[[ INFORMATION SUPPLIED open ]]

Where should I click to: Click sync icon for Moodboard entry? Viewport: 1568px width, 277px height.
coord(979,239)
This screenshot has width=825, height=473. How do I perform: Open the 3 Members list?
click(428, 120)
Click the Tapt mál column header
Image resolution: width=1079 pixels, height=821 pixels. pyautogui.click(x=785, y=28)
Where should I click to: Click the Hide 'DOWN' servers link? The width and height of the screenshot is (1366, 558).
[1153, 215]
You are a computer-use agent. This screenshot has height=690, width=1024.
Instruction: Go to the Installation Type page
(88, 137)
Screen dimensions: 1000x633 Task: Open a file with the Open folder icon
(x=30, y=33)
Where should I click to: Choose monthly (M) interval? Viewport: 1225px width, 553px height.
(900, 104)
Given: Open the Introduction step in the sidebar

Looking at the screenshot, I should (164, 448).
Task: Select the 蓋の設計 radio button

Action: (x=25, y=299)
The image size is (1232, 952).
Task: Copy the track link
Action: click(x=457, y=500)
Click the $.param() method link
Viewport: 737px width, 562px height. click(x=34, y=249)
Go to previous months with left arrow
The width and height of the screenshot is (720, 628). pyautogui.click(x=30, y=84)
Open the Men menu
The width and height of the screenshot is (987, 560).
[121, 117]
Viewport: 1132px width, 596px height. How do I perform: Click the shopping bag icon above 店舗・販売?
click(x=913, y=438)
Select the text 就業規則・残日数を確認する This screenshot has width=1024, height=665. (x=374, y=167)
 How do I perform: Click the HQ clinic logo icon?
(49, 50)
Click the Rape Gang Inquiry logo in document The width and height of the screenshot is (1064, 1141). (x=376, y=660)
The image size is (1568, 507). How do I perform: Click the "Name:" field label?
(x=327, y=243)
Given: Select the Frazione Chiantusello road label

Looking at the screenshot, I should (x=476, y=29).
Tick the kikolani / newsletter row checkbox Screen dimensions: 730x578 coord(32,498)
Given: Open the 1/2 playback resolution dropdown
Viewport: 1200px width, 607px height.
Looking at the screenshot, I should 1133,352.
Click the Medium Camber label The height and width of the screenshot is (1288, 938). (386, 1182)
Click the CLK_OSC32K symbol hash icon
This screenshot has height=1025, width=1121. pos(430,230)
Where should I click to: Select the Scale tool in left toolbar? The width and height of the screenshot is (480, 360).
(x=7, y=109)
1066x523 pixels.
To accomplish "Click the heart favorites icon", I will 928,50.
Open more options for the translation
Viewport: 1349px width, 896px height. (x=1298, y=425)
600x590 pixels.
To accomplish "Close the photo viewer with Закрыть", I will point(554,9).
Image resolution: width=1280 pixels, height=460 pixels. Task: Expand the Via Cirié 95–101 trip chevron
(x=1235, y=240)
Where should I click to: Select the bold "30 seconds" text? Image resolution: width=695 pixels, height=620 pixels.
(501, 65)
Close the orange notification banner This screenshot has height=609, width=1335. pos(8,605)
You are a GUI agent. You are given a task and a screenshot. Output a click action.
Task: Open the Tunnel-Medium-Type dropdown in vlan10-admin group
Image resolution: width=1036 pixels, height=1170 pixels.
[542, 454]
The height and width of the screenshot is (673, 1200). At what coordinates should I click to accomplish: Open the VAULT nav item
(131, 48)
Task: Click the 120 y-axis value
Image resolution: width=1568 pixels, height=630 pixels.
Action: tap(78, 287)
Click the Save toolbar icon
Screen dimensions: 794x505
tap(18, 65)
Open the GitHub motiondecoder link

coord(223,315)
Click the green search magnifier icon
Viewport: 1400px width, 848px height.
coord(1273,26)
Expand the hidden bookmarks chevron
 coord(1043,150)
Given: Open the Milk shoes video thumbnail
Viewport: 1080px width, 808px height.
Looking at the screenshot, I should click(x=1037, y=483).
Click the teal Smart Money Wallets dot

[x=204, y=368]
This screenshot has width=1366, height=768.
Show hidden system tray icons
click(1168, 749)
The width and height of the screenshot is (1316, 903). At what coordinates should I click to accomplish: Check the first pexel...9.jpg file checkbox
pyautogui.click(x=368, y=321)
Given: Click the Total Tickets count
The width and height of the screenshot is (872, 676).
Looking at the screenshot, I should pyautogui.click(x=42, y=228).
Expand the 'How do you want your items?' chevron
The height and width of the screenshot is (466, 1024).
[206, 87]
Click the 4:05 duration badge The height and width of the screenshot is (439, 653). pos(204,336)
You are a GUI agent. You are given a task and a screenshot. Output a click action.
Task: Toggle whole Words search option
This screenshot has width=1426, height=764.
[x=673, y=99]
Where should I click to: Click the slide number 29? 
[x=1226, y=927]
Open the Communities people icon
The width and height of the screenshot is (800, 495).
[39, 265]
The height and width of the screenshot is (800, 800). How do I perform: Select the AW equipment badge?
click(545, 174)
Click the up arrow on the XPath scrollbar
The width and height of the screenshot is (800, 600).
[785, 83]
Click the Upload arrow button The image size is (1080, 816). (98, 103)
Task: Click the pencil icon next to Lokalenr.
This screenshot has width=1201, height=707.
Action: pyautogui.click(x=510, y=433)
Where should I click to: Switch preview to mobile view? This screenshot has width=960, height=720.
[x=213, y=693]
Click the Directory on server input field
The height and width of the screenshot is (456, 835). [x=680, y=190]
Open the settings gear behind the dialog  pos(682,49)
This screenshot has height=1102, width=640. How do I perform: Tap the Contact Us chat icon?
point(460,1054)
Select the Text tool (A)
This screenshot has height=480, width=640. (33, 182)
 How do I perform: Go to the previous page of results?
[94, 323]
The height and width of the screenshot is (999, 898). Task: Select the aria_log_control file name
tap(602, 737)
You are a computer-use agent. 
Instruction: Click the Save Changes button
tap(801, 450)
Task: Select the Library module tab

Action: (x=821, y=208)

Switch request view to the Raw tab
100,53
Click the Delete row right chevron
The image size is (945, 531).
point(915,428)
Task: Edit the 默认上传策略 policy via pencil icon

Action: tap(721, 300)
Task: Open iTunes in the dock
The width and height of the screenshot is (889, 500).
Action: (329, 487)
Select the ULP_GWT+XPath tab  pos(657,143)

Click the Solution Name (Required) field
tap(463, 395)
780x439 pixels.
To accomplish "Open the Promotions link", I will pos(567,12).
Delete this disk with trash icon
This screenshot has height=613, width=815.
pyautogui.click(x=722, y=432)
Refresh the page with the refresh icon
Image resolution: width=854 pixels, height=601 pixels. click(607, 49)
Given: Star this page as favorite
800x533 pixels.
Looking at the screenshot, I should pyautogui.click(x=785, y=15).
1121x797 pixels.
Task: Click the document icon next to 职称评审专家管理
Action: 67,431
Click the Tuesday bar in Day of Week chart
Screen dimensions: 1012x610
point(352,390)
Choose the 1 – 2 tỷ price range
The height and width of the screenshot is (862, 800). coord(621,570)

[[ INFORMATION SUPPLIED closed ]]

## WHAT YOU SHOULD DO
In the entries above, find lines with "dropdown" and copy each.

## RESULT FOR THIS EXERCISE
Given: Open the 1/2 playback resolution dropdown
Task: Open the Tunnel-Medium-Type dropdown in vlan10-admin group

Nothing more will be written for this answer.